Parent and ESP member Meg Diaz analyzed the district’s data and created an impressive PowerPoint presentation that demonstrates that any cost savings will be offset by the costs of moving kids, program replication and attrition. After the 2006 school closures, 20.7 percent of kids from the affected schools left the district, taking their state money with them (http://andrehelmstetter.com/pafp/preliminary_analysis_final_proposal.htm).
ESP presented Diaz’s findings at its Jan. 8 press conference at the University Heights Community Center (a former school that the district closed years ago and could now sorely use to ease north-end crowding). A march and rally is planned for 2 p.m. Jan. 25 from TT Minor Elementary (E. Union St. and 17th Avenue) to Nova School, followed by a rally at the Garfield Community Center. (For more info, visit http://soseattle.blogspot.com/.)
In her Jan. 6 final recommendations, the superintendent proposed closing five buildings, discontinuing or moving 13 programs and creating one new one. On Jan. 29 the school board will vote on this plan. They can vote for some, all or none of it, and add alternative solutions.

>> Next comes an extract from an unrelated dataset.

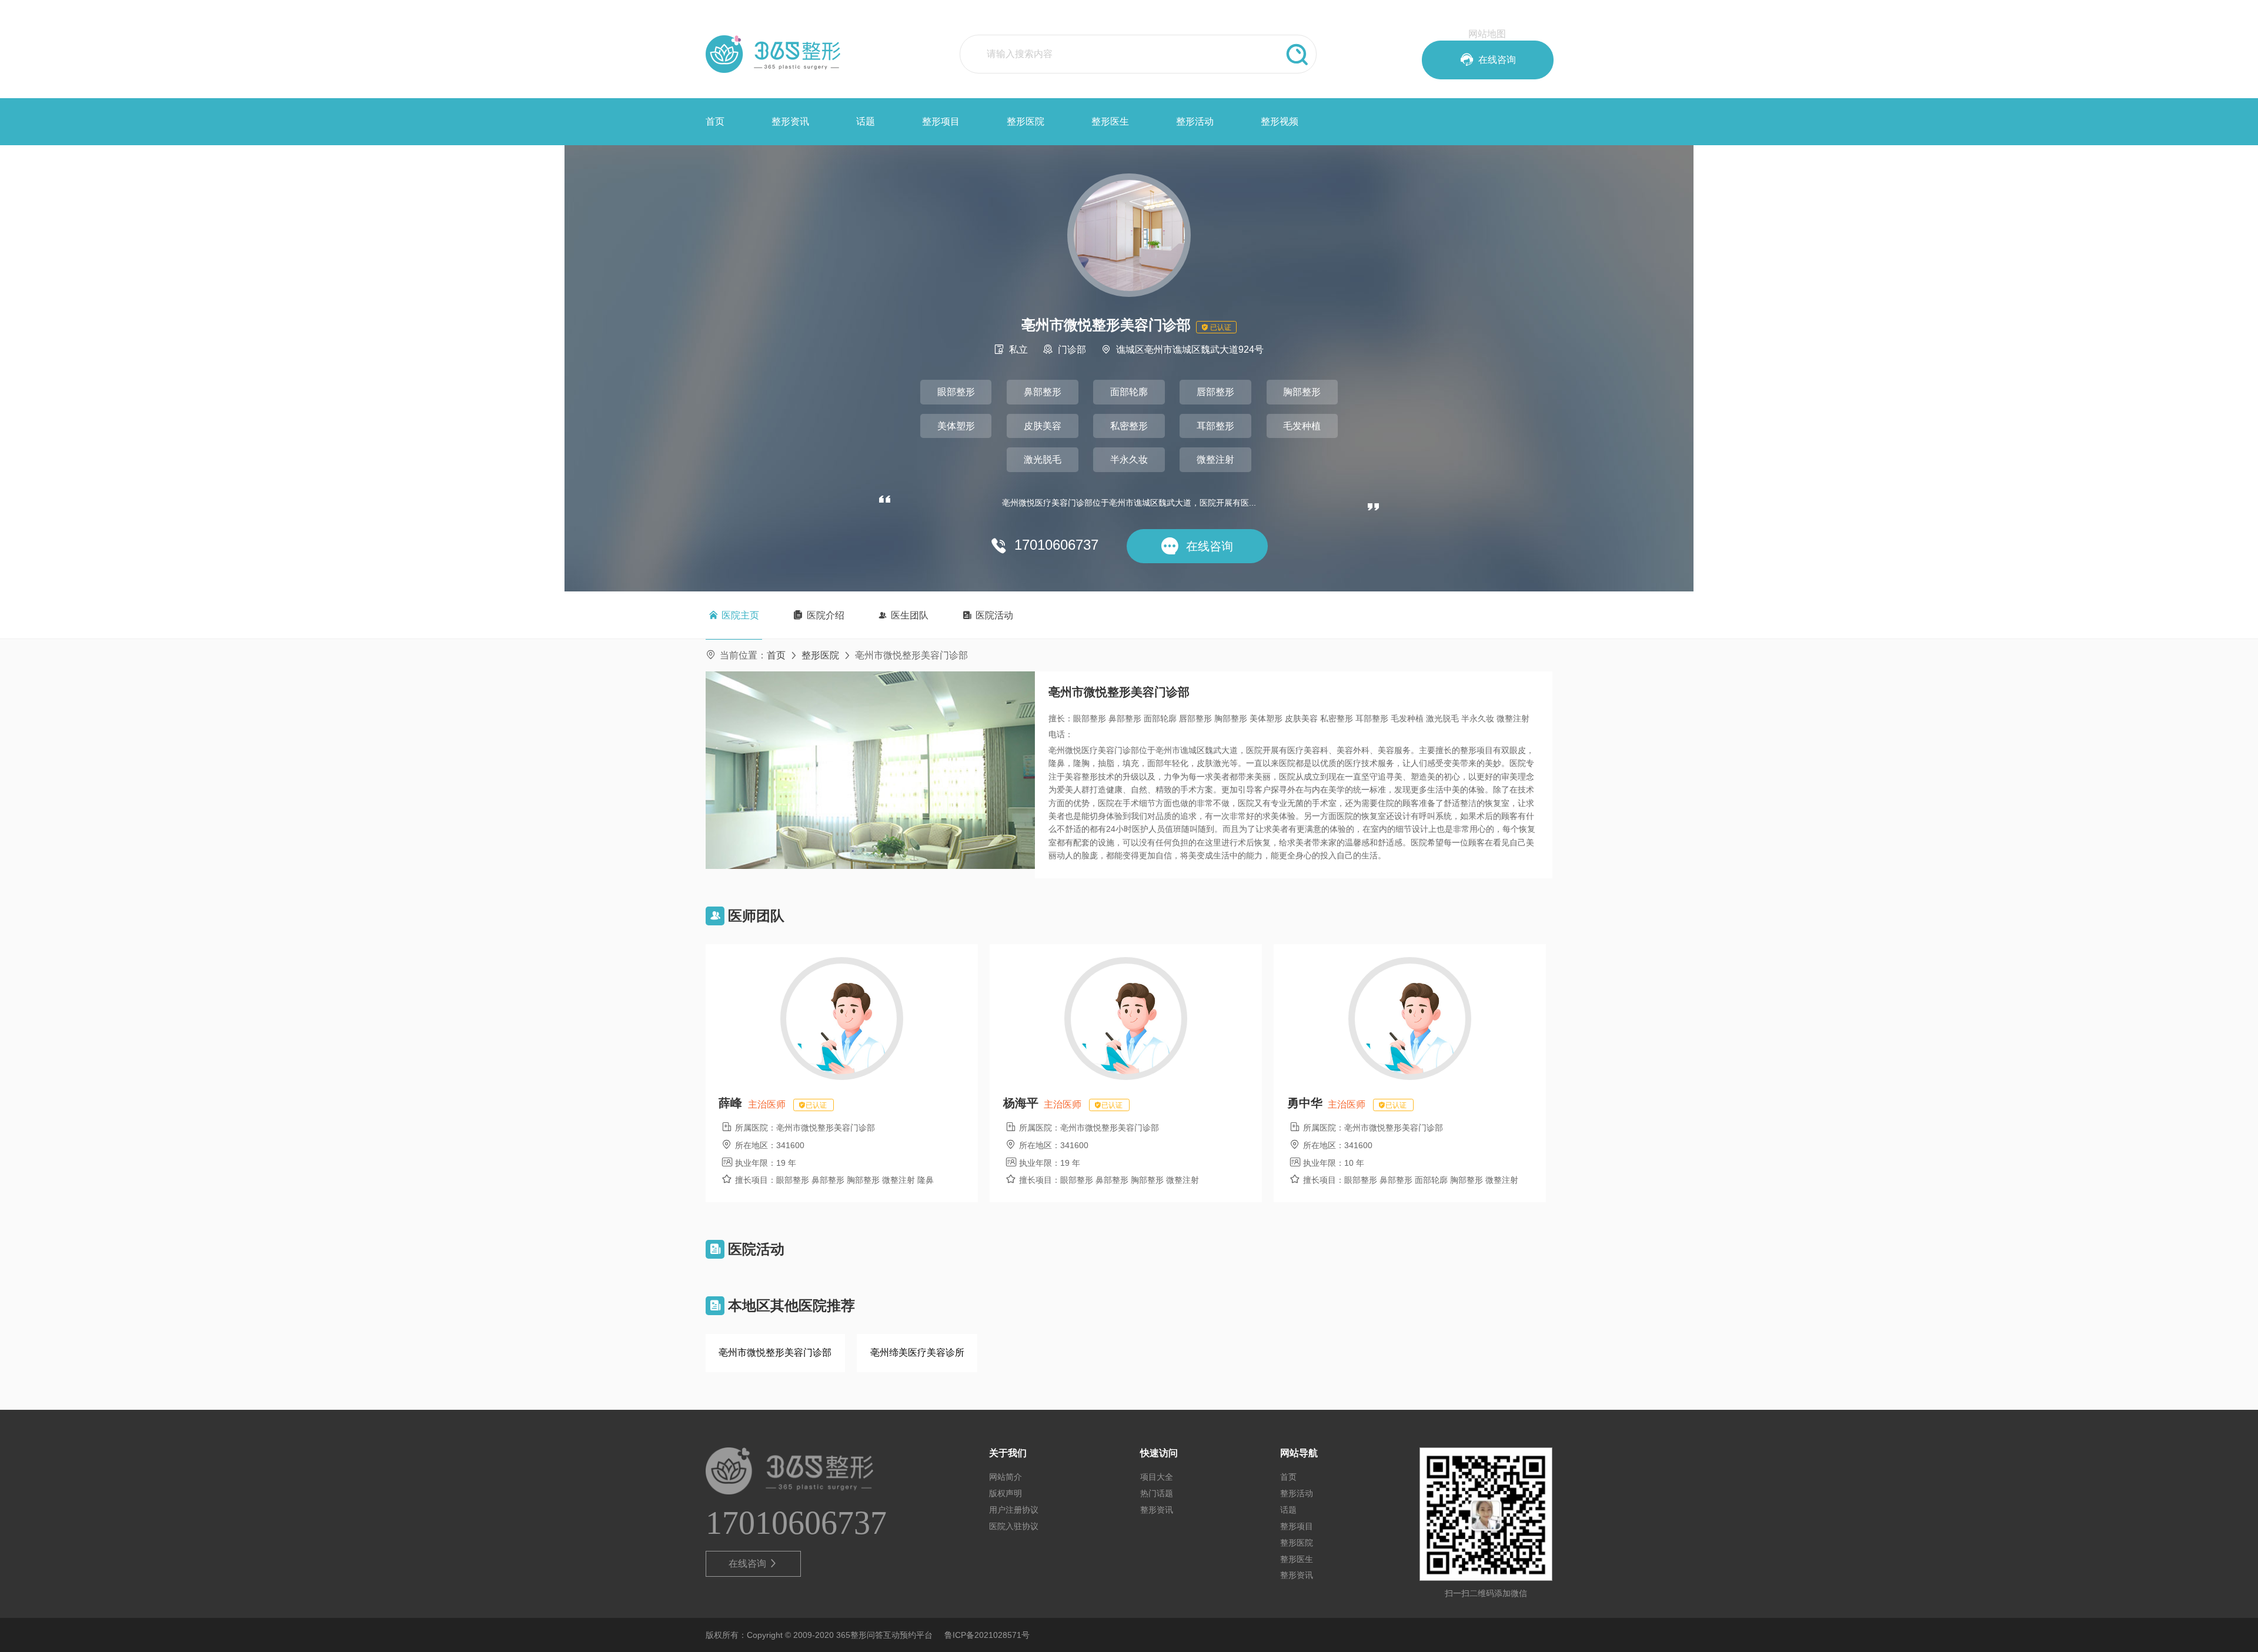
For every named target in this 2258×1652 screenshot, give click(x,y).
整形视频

ESP Vision aims to remind the board that moving kids around and replicating programs costs money, and constant upheaval costs confidence in the district. Rather than take the short-term questionable fix of shuttering buildings and shuffling kids around, ESP feels the district should save money elsewhere and market the schools to win back those who are currently sending their kids to private school. (Seattle has one of the highest private school enrollment rates in the nation.) It should demand that the state fulfill its mandate to fund the schools, and consider cutting back from administrative costs at the central district office, which saw a 10 percent increase in expenditures last year.

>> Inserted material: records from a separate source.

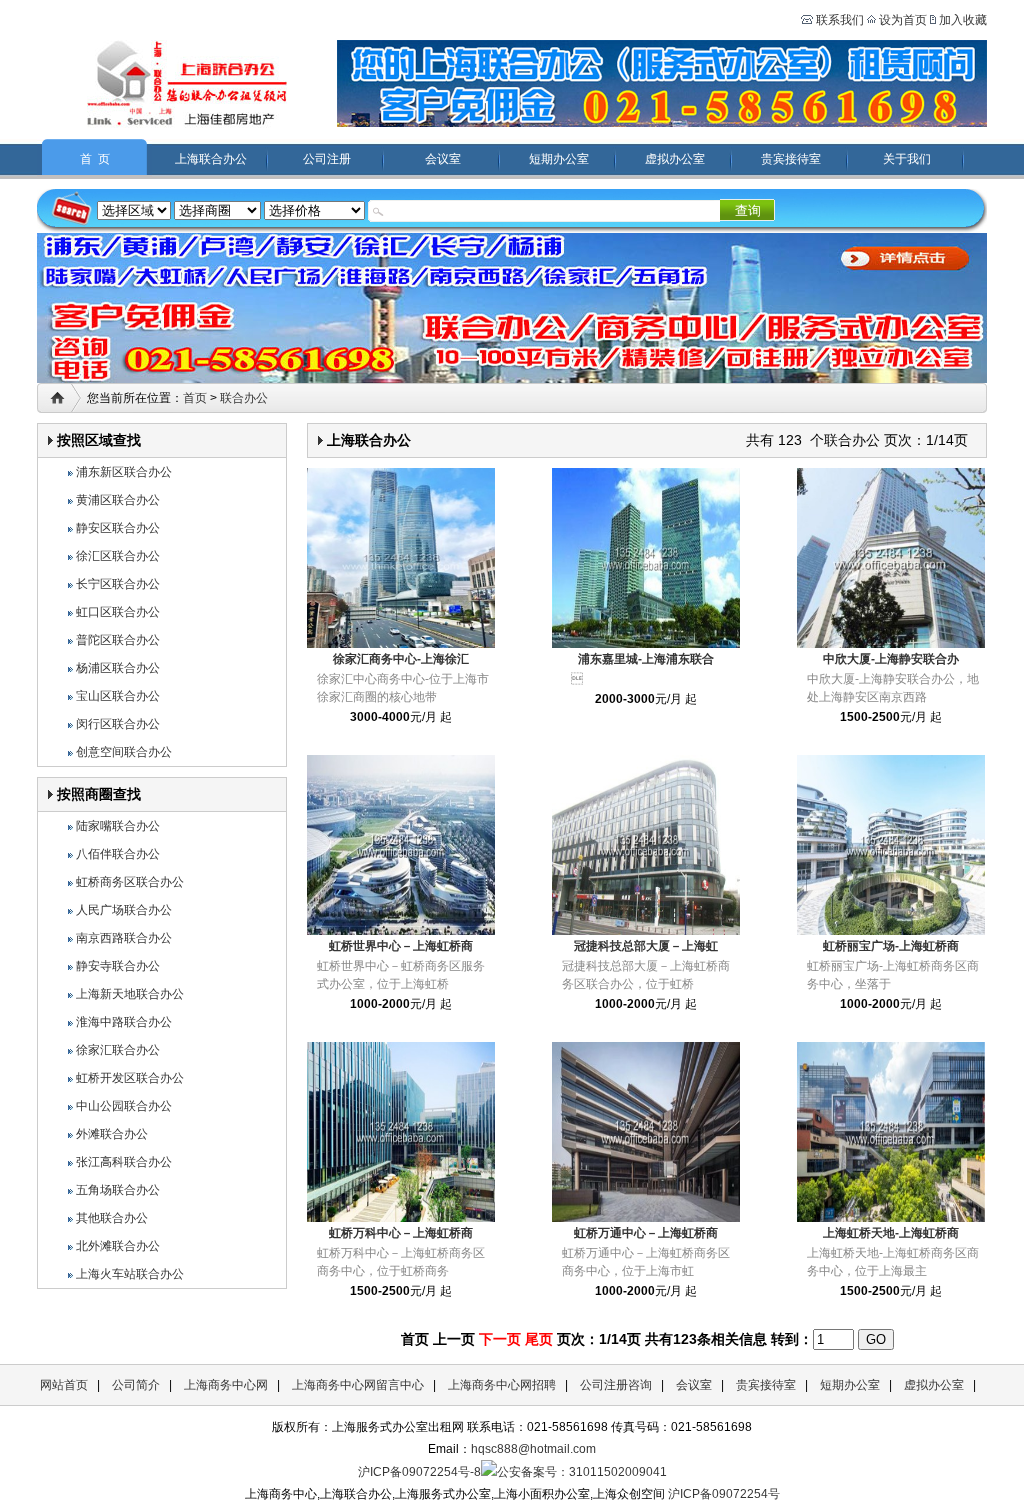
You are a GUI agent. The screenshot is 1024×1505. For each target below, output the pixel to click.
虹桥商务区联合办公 (130, 882)
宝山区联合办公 (118, 696)
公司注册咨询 (616, 1385)
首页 (195, 398)
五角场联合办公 (118, 1190)
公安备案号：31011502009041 (582, 1472)
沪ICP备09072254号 (724, 1494)
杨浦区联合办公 (118, 668)
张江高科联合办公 (124, 1162)
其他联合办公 (112, 1218)
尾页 (539, 1339)
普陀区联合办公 (118, 640)
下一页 (500, 1339)
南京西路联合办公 (124, 938)
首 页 (95, 159)
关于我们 (907, 159)
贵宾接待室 (791, 159)
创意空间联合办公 (124, 752)
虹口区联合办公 (118, 612)
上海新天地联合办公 (130, 994)
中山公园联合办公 (124, 1106)
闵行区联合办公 (118, 724)
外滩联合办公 (112, 1134)
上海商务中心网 (226, 1385)
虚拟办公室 (675, 159)
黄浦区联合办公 (118, 500)
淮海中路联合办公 (124, 1022)
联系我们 (838, 20)
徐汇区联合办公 (118, 556)
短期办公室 (559, 159)
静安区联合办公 (118, 528)
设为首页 (903, 20)
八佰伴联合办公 (118, 854)
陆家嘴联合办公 (118, 826)
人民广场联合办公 (124, 910)
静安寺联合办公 (118, 966)
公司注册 (327, 159)
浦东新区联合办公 (124, 472)
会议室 (443, 159)
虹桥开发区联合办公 (130, 1078)
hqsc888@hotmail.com (533, 1449)
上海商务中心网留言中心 (358, 1385)
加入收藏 (963, 20)
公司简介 (136, 1385)
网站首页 (64, 1385)
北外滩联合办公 (118, 1246)
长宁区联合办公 (118, 584)
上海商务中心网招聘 (502, 1385)
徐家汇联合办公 (118, 1050)
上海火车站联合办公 (130, 1274)
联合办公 (244, 398)
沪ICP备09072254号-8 (419, 1472)
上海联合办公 (211, 159)
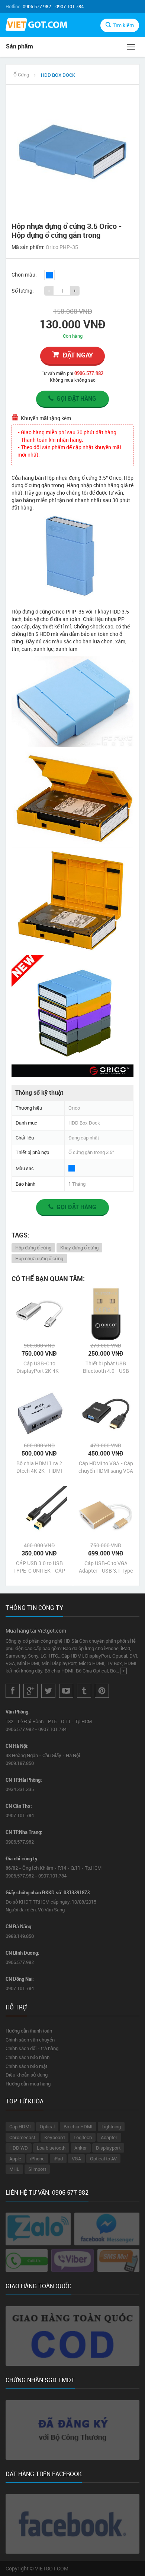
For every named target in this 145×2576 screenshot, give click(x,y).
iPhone (37, 2158)
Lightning (111, 2126)
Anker (80, 2147)
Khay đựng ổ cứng (79, 1247)
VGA (76, 2158)
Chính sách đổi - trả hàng (32, 2048)
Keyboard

The district should also look ahead and consider the demographic predictions for the city. If a large influx of new Seattleites is expected to fill all those Belltown condos and townhouses, why close schools–especially in the central part of town–that their kids will need?
As a grand monument to such short-sighted thinking stands the Queen Anne High School, now home to swank condos on prime real estate on Q.A.’s south slope. The 1909 Beaux Arts building was closed by the district due to low enrollment in 1981, and sold to a developer in 1986. It was converted to apartments and sold again in 2005 for almost $25.3 million. Today the district has no high school in the booming QA/Magnolia neighborhoods. Meanwhile, the new condos in the building have sold for as much as $1 million each. But the kids are out of luck. Sue Peters is an SPS parent and member of ESP Vision.